The big fireworks that create bomb-like booms and spread colorful sparks high into the air are not legally allowed to be set off in the state, unless the person launching them is certified by the state, Huron fire Chief Paul Berlin said.

"You can buy them at fireworks stores in the state, but I believe you sign a form that says you won't fire them off in the state," Berlin said.

Even the "safer" fireworks can cause problems.

Surprisingly, the sparkler is one of the leading culprits for firework injuries, said Huron firefighter Doug Nash. Sparklers, which are legal to use in Ohio, accounted for 21 percent of all injuries from fireworks, the NFPA reported.

"They can reach up to 1,800 degrees," Ruiz said. "That's an extremely hot piece of metal. That can melt gold."

Ruiz recommends having a bucket of water nearby when using sparklers. Any discarded metal should be extinguished in water.

Parents should exercise caution when giving children sparklers.

"It would be up to the adult to determine how mature they are," Ruiz said, adding that parents should not give children lighters or matches.

"They have a tendency to kind of hang onto them," he said.

One of the safety concerns caused by fireworks are smoldering embers that can possibly land on a roof and ignite a blaze.

Berlin said Huron has not had such a fire during his tenure with the department.

Besides possible injury, using fireworks can bring criminal penalties.

"They can't use the type of fireworks that you get at the firework stores," Ruiz said. "You can purchase them here, but you have to take them out of the state within 48 hours."

There can be both city and state penalties for being caught using or possessing fireworks, Sandusky police Lt. Phil Frost said.

Last year Sandusky police responded to 120 fireworks complaints, the bulk of which were around the July 4 holiday, Frost said. This year police have already received 20 such calls.
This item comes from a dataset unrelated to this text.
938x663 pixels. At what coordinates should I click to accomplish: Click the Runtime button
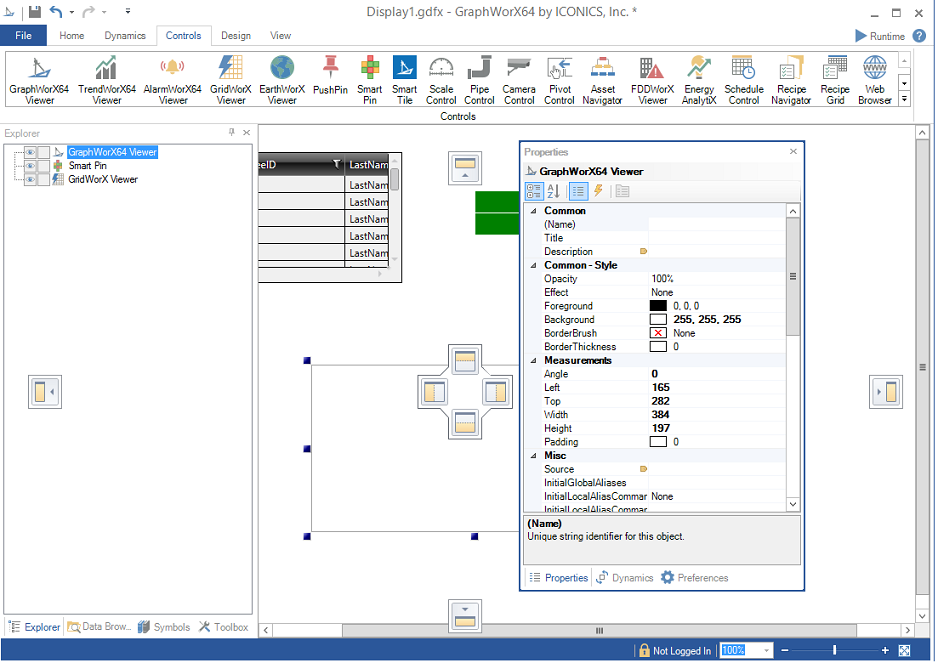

Whoever violates the city ordinance faces a first-degree misdemeanor, punishable by up to 6 months in jail and a $1,000 fine.

If someone does use fireworks illegally, that shouldn't be a deterrent to seeking help if innocent play backfires.
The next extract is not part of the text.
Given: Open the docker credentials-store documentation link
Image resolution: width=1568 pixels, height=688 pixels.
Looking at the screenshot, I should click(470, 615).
"I hope that they would seek medical attention," Ruiz said. "I wouldn't want them to be afraid to go to the hospital."

There are plenty of ways to enjoy fireworks and not get arrested or burned.

"Let the professionals do it," Ruiz said. "We have multiple shows around here. Just go out there and enjoy those shows."

Fireworks safety tips

* Always wear safety goggles when lighting fireworks.

* Always wear closed-toe shoes when using sparklers.

* Make sure you have water handy -- a hose or buckets of water.

* Never re-light a "dud" firework. Instead, you should wait 20 minutes and then soak it in a bucket of water.